El agua del fin del mundo

Así como hace tres décadas comenzó a educarse a los niños en el cuidado del medio ambiente, debería ahora crearse una cultura del agua.

Quienquiera que contemple la cordillera y los ríos desde un avión, abarcando el Norte Chico y la zona centro sur, quedará desolado por el color propio de un desierto (los miré en febrero del 2020). En un tiempo en donde el combate por el agua dulce —y salada— asoma como tema redivivo de competencia internacional aconsejaría esa inspección como forma de tomar conciencia.

En el Norte Chico y en el centro sur del país, donde habitan los dos tercios de la población, desde hace más de una década ha llovido bastante menos que el promedio anterior; en algunas zonas la tendencia es de siglo y medio. En Santiago, desde 1866 hasta el 2019 ha bajado desde 400 milímetros hasta menos de 300 como promedio; en Curicó, de 800 a menos de 600. Si alguien dice, “total, tenemos la cordillera”, olvida que todo está vinculado. La disminución de la nieve ofrece un cuadro patético. En la Región Metropolitana alcanzó el 2019 a un 10% de los niveles históricos; el 2020 a un 20%. En Chillán, a un 5% y a un 17% respectivamente. ¿Cambio climático o un fenómeno que afecta en el largo plazo a Chile? En estas páginas no hemos sido pocos los que desde hace años hemos manifestado esta preocupación.

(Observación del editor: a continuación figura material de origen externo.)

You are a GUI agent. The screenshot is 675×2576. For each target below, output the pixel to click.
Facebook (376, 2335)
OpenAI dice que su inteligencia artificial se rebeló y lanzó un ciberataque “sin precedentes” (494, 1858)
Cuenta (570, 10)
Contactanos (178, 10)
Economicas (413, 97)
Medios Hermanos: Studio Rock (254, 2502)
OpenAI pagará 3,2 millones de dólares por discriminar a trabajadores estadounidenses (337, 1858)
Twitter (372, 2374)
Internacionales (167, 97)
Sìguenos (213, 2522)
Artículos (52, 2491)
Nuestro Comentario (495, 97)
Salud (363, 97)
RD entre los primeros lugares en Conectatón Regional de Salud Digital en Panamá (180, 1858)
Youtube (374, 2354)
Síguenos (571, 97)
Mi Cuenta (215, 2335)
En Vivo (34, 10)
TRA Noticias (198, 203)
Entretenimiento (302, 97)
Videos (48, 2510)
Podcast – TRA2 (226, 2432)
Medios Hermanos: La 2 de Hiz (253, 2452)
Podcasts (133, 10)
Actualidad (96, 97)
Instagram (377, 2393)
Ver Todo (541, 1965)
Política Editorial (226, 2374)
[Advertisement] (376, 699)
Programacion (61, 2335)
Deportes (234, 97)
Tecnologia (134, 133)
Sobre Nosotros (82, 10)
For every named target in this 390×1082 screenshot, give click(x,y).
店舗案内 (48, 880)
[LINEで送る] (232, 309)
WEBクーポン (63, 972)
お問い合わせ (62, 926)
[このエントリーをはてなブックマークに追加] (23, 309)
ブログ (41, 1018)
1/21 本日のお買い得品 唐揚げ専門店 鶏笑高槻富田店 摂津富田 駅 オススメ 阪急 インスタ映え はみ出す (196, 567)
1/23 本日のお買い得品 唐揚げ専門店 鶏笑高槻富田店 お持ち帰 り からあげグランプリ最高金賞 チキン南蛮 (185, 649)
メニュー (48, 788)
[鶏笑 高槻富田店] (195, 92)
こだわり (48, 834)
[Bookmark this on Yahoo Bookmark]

En términos de estrategia nacional, poco y nada se ha hecho, es de presumir, porque ningún gobierno sería reconocido por desarrollar una, y por los gastos en que se incurriría, existiendo tantas demandas por esto y aquello. El agua es una necesidad vital pero muda. Miremos a la cordillera sin nieve; ella sí nos habla, adolorida.

En el público discutidor, salvo agricultores, no ha habido mucho interés en confrontar la dramática disminución de los recursos hídricos, provocados no solo por la escasez de lluvias, sino por el aumento de la población y el crecimiento de la economía. Mi preocupación, personalmente, se originó en 1968, vivamente impresionado por la sequía de ese año —“terremoto silencioso”, se lamentaba Eduardo Frei, porque nadie reconocía sus inversiones para paliarla—, y percibo que nos encaminamos a una situación infausta. Cuando en el debate público se habla de este tema, se espetan los derechos de agua de manera efectista, en sí mismo un tema muy colateral a las urgencias del país, verdadera metáfora de la obsesión constitucional. Se podría mejorar el manejo del agua existente; el problema es que no llueve y quizás ya no lloverá como antes.

Para quien se interese en conocer acerca de la gravedad de la situación, y a cursos alternativos que muestren sentido de la realidad, que lea una corta y contundente presentación en Puntos de Referencia, 559, de enero pasado, del Centro de Estudios Públicos, de Juan José Crocco, comentada por Edmundo Claro y Camila Boettiger. Para resumir sus meditadas conclusiones, apoyadas en una evaluación rigurosa y serena, proponen acostumbrar al país a consumir lo que buenamente puede dar, ya que la acción de los humanos también ha incidido en su exigüidad. Significa cuidar cada gota y no sacrificar los equilibrios hídricos en el afán de aprovechar el agua; quizás el aumento de embalses ya no es la solución, aunque sí lo puede ser hallar una vía para conducir hacia ellos más agua sin desecar las napas subterráneas ni los mismos ríos.

Añadiría que, así como hace unas tres décadas comenzó a educarse a los niños en el cuidado del medio ambiente, debería ahora crearse una cultura del agua como otro yo del país. Quizás en esto imitar a Israel, cuya sociedad gira en torno a la conservación de este líquido; incluso lo importa. No es tema constitucional, lo es de una conducta cotidiana de todos nosotros y de sus instituciones. Sin agua, seguro que habrá fin de mundo en este fin del sur del mundo.